When the Cuban revolutionary, José Martí awakens from death in the afterlife, he finds himself high in the Sierra Maestra and is swiftly led by forces to the Hacienda of the spirits. There he finds the ghosts of his fellow revolutionary comrades of Cuba's bid for independence.
As time continues, the spirit of José Martí finds the attic of the house in which the souls have been drawn. The apparitions of books swiftly manifest upon empty bookshelves lining the attic walls. Immediately observing the novel, Don Quixote de la Mancha he begins to read his unrivalled favorite literature aloud. His fellow veterans also discover the library and as José Martí continues, he summons the spirit of Don Quixote; returned from the dead to an afterlife as a worldly ghost.
When the owners of the hacienda appear to the spirits for the first time, they become aware that their presence is felt by the couple. Soon Lina gives birth to a son. Instantly a special bond forms between Don Quixote and the newborn.
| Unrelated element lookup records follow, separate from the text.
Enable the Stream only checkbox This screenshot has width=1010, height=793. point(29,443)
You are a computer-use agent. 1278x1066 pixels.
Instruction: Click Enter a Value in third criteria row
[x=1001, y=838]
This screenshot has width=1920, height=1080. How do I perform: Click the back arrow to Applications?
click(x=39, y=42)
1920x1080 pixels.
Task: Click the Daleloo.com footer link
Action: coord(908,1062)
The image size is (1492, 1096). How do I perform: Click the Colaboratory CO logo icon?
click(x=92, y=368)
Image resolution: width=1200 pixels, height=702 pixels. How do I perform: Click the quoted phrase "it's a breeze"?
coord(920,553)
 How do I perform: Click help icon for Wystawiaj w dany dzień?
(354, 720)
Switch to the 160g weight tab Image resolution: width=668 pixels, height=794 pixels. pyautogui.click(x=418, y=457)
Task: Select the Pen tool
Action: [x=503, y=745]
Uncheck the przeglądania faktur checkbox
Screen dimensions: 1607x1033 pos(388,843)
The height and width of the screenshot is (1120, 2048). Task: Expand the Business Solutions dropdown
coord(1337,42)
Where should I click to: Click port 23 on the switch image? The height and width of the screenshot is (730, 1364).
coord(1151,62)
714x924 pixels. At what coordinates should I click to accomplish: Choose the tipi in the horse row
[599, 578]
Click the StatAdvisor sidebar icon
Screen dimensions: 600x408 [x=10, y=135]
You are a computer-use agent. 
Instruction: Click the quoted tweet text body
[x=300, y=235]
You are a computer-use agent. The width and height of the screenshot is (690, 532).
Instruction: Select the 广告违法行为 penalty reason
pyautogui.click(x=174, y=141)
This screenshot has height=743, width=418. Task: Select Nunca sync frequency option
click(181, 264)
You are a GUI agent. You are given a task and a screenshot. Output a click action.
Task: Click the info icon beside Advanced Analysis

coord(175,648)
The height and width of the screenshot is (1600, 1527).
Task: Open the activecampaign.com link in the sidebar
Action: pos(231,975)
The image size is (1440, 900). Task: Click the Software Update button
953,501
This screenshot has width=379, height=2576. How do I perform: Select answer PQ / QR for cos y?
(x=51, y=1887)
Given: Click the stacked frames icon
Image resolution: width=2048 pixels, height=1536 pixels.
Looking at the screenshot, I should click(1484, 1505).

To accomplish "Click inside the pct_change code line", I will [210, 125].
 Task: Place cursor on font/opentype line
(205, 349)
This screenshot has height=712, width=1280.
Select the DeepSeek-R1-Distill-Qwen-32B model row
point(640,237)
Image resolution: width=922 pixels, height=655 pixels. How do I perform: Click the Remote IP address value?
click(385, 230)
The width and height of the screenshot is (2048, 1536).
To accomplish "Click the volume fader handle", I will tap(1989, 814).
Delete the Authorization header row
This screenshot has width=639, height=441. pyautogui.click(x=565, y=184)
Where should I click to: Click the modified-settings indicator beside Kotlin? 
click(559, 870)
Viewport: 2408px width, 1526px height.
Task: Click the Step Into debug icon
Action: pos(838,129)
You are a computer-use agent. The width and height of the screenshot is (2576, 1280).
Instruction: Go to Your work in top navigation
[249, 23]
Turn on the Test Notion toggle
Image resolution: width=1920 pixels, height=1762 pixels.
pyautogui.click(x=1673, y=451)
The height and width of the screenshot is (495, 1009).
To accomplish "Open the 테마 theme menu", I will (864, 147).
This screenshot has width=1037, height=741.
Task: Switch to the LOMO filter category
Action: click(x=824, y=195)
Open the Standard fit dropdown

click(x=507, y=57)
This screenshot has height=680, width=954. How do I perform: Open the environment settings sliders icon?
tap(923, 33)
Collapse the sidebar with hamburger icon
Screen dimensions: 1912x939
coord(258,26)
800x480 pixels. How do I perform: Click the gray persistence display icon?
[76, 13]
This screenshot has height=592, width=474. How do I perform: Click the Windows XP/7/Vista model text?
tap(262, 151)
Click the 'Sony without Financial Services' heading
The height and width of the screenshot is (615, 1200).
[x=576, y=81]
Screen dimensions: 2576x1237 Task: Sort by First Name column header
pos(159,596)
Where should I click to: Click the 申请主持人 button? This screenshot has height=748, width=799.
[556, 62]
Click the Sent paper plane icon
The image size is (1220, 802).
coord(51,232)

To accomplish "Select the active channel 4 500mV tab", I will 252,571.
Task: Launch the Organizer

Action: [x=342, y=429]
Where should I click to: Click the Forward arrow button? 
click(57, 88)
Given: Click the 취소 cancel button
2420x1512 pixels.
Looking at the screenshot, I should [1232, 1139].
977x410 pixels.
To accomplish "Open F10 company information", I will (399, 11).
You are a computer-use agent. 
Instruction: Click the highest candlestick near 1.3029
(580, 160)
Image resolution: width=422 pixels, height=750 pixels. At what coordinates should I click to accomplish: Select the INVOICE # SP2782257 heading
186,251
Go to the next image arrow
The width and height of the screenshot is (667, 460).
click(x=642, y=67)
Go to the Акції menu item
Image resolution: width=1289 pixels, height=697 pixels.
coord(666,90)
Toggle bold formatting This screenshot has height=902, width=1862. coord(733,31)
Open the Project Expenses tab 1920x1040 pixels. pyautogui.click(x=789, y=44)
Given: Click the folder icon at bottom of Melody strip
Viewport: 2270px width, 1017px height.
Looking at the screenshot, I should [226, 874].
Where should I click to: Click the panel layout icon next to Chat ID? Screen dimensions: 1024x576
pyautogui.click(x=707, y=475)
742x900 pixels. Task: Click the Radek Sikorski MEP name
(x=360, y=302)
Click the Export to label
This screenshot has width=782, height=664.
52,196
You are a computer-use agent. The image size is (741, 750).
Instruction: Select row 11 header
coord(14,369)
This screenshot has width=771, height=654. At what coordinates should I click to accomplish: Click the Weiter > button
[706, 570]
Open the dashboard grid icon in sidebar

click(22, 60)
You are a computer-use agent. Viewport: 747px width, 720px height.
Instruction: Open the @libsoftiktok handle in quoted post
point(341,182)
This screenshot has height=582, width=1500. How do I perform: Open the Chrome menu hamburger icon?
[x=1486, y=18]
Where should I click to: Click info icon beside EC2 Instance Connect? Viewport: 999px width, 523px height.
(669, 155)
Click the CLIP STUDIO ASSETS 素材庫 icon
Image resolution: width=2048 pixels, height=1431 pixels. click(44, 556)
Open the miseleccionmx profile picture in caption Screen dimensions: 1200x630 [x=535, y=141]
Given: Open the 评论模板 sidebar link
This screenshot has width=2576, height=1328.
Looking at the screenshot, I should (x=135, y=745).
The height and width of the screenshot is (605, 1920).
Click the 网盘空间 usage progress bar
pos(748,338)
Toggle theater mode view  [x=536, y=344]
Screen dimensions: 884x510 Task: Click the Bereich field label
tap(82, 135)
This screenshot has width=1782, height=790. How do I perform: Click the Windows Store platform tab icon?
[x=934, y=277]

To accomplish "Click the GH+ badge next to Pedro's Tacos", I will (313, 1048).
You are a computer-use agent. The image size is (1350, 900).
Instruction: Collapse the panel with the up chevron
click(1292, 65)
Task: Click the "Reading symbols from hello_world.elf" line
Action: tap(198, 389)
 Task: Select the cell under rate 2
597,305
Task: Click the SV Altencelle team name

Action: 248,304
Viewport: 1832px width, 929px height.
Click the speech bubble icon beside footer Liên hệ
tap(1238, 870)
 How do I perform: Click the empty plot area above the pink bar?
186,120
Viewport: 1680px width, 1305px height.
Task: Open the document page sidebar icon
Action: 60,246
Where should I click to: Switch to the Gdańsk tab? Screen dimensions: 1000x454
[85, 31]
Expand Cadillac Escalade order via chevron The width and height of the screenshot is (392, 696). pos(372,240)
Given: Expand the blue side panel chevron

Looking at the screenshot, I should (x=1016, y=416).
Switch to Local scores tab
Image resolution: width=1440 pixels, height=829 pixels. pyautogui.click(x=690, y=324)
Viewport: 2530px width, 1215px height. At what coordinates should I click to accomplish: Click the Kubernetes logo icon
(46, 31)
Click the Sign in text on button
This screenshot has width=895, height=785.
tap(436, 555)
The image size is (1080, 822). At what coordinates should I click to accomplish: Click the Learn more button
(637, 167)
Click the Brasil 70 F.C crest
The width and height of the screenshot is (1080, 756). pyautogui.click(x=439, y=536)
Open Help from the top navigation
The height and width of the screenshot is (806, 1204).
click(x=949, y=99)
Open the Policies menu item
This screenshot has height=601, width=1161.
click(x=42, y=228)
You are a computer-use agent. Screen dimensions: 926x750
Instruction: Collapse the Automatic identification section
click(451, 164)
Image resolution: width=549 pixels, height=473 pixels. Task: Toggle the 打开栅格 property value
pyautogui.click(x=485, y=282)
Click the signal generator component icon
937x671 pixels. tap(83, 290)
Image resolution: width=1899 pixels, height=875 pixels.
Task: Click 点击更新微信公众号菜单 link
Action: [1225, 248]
The veterans are equally enamored with the new child; Fidel Alejandro Castro.
Don Quixote serves as a kind of alter ego for the young Castro, often seeing the events of his childhood and pre-revolution society through the prism of the rites of chivalry.
In The Lost Dream of Don Quixote, Rigg weaves historical fact with magical fiction into a story of how Fidel Castro drew from his subconscious spiritual guides which inspired his rise into becoming Cuba's revolutionary leader and laying the foundations for a new modern chivalric society.